*** Provided records Section Begins ***

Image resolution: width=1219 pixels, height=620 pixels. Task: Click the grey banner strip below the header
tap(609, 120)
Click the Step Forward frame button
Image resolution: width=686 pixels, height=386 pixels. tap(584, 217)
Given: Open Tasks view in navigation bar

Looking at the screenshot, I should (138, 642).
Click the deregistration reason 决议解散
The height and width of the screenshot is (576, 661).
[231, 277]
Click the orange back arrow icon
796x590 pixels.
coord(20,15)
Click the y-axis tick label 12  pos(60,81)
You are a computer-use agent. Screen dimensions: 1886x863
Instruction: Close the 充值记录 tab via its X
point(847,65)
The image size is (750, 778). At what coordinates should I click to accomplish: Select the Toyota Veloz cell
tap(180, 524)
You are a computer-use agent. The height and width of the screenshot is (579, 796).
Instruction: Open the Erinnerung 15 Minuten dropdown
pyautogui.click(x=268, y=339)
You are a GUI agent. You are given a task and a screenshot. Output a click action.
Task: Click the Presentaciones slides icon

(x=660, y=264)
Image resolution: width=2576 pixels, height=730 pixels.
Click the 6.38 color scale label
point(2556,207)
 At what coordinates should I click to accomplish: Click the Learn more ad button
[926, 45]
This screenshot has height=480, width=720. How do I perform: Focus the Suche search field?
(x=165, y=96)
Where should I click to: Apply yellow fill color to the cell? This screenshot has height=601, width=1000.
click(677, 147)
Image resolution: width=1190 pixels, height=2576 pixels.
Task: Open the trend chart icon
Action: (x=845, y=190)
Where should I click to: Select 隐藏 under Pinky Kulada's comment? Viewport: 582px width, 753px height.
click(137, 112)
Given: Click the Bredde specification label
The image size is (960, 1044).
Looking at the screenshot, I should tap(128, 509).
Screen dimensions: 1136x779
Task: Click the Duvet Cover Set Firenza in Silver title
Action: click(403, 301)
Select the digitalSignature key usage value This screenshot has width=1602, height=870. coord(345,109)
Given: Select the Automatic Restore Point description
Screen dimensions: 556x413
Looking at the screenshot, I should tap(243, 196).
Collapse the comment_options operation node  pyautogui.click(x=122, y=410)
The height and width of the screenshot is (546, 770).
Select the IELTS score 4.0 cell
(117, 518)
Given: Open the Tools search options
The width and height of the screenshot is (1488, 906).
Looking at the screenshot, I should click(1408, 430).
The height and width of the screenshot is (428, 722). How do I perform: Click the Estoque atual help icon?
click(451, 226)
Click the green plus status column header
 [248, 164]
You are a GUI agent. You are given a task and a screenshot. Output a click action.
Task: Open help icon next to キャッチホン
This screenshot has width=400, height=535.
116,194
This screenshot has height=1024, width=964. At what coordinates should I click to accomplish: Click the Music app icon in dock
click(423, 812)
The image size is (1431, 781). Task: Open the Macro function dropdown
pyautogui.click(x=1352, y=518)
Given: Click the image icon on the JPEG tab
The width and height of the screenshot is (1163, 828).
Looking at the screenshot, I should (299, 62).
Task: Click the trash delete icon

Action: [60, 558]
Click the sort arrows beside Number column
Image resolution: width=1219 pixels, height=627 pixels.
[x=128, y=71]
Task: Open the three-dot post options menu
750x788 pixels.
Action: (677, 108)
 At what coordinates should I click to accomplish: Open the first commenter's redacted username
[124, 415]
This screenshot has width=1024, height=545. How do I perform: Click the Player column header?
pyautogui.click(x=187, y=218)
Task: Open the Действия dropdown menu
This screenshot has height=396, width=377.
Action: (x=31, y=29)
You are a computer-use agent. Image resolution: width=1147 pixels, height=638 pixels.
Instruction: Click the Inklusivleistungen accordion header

*** Provided records Section Ends ***

## Your objective
Please retype, with no changes, the lines that run from the first line of the entries to the line with "You are a computer-use agent. The", both ends included.

## Solution
Image resolution: width=1219 pixels, height=620 pixels. Task: Click the grey banner strip below the header
tap(609, 120)
Click the Step Forward frame button
Image resolution: width=686 pixels, height=386 pixels. tap(584, 217)
Given: Open Tasks view in navigation bar

Looking at the screenshot, I should (138, 642).
Click the deregistration reason 决议解散
The height and width of the screenshot is (576, 661).
[231, 277]
Click the orange back arrow icon
796x590 pixels.
coord(20,15)
Click the y-axis tick label 12  pos(60,81)
You are a computer-use agent. Screen dimensions: 1886x863
Instruction: Close the 充值记录 tab via its X
point(847,65)
The image size is (750, 778). At what coordinates should I click to accomplish: Select the Toyota Veloz cell
tap(180, 524)
You are a computer-use agent. The height and width of the screenshot is (579, 796).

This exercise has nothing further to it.